Jeff Layton <jlayton@xxxxxxxxxx> · Tue, 21 May 2024 09:22:46 -0400

On Tue, 2024-05-21 at 15:58 +0300, Sagi Grimberg wrote:
> There is an inherent race where a symlink file may have been overriden
> (by a different client) between lookup and readlink, resulting in a
> spurious EIO error returned to userspace. Fix this by propagating back
> ESTALE errors such that the vfs will retry the lookup/get_link (similar
> to nfs4_file_open) at least once.
> 
> Cc: Dan Aloni <dan.aloni@xxxxxxxxxxxx>
> Signed-off-by: Sagi Grimberg <sagi@xxxxxxxxxxx>
> ---
> Note that with this change the vfs should retry once for
> ESTALE errors.
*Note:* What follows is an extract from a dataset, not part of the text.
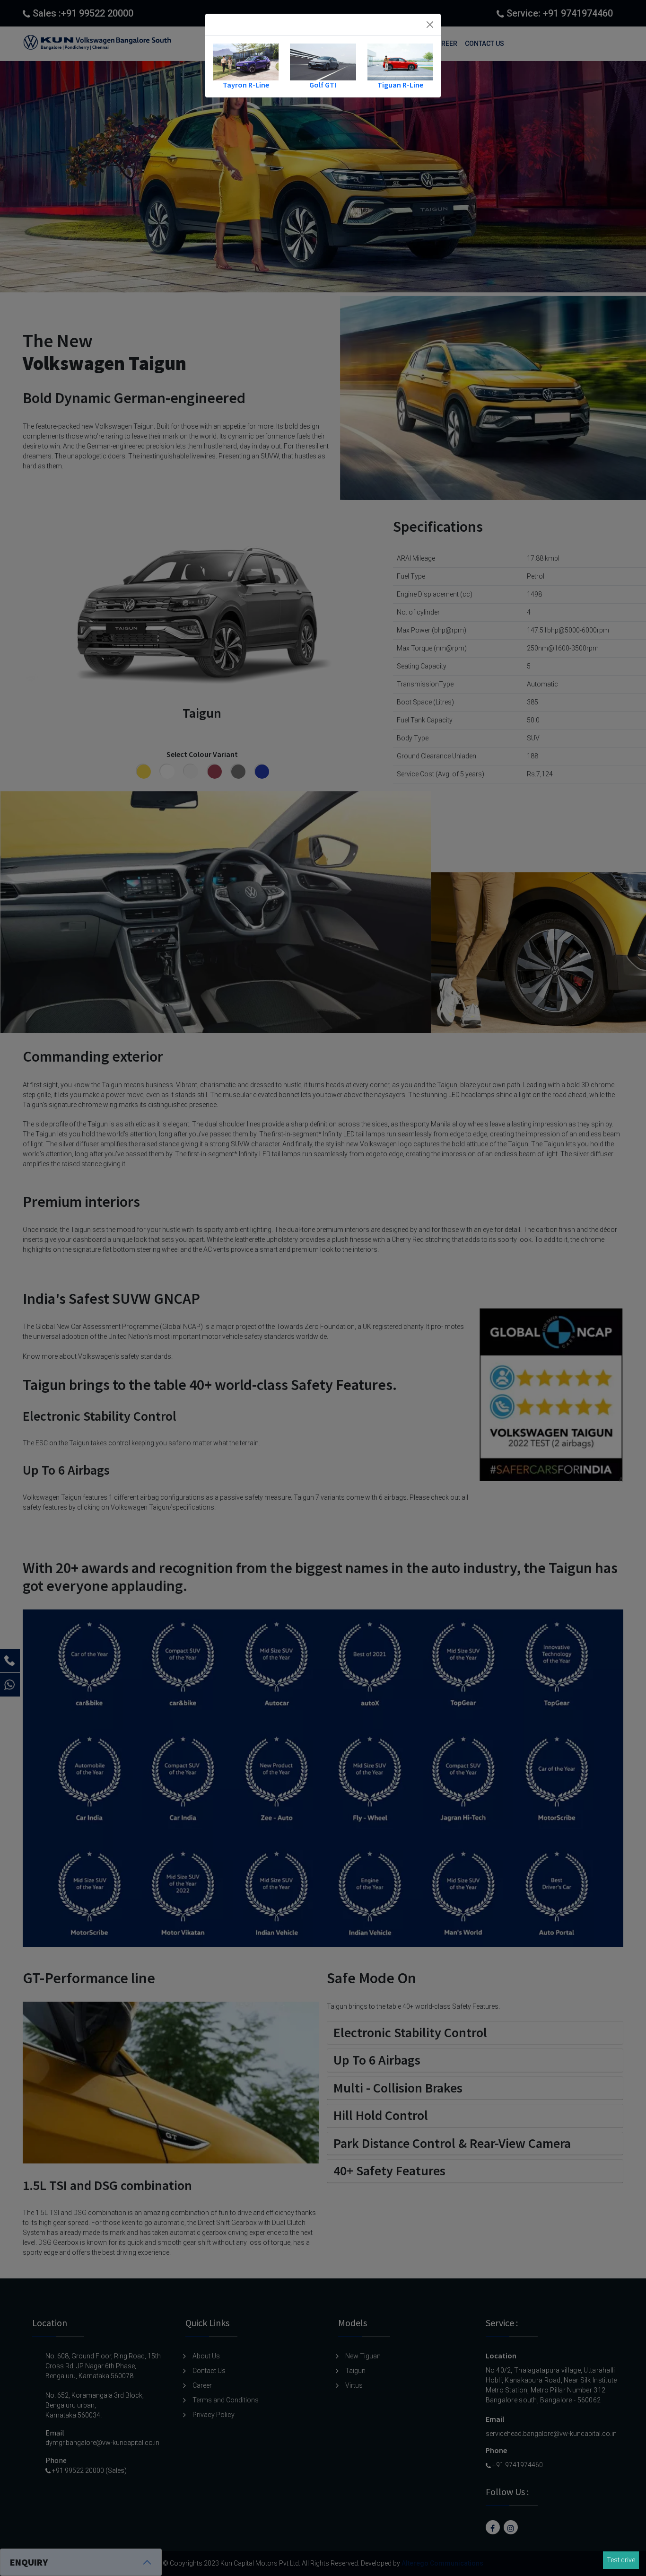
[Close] (430, 25)
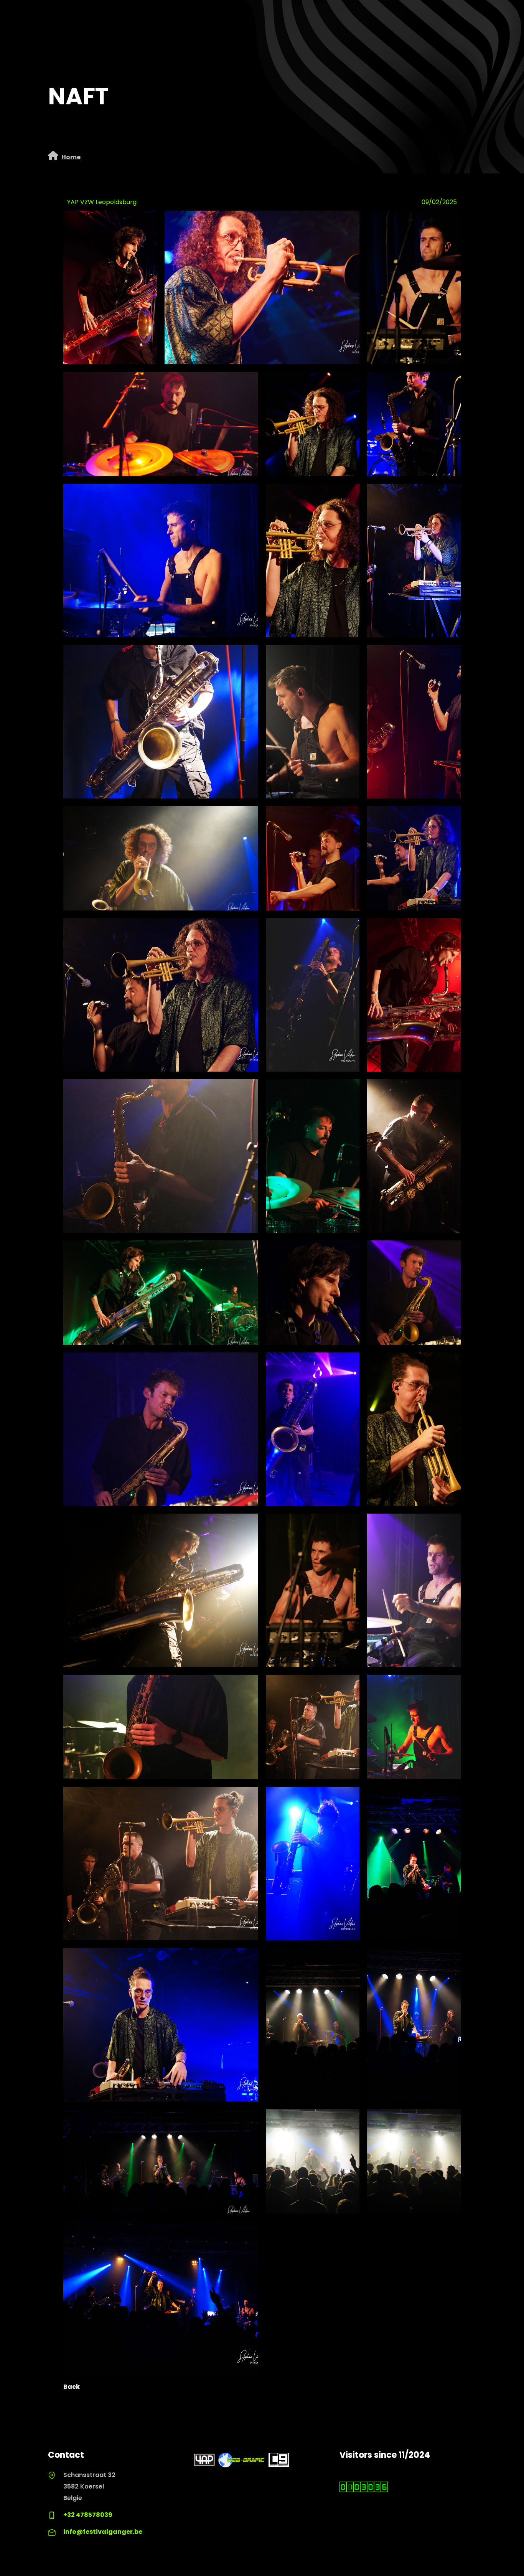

However with an artificial reproducer of high
> frequency symlink overrides, nothing prevents the retry to
> also encounter ESTALE, propagating the error back to userspace.
> The man pages for openat/readlinkat do not list an ESTALE errno.
> 
> An alternative attempt (implemented by Dan) was a local retry loop
> in nfs_get_link(), if this is an applicable approach, Dan can
> share his patch instead.
> 
>  fs/nfs/symlink.c | 2 +-
>  1 file changed, 1 insertion(+), 1 deletion(-)
> 
> diff --git a/fs/nfs/symlink.c b/fs/nfs/symlink.c
> index 0e27a2e4e68b..13818129d268 100644
> --- a/fs/nfs/symlink.c
> +++ b/fs/nfs/symlink.c
> @@ -41,7 +41,7 @@ static int nfs_symlink_filler(struct file *file, struct folio *folio)
>  error:
>  	folio_set_error(folio);
>  	folio_unlock(folio);
> -	return -EIO;
> +	return error;
>  }
>  
>  static const char *nfs_get_link(struct dentry *dentry,

git blame seems to indicate that we've returned -EIO here since the
beginning of the git era (and likely long before that). I see no reason
for us to cloak the real error there though, especially with something
like an ESTALE error.

    Reviewed-by: Jeff Layton <jlayton@xxxxxxxxxx>

FWIW, I think we shouldn't try to do any retry looping on ESTALE beyond
what we already do.

Yes, we can sometimes trigger ESTALE errors to bubble up to userland if
we really thrash the underlying filesystem when testing, but I think
that's actually desirable:

If you have real workloads across multiple machines that are racing
with other that tightly, then you should probably be using some sort of
locking or other synchronization. If it's clever enough that it
doesn''t need that, then it should be able to deal with the occasional
ESTALE error by retrying on its own.

Cheers,
Jeff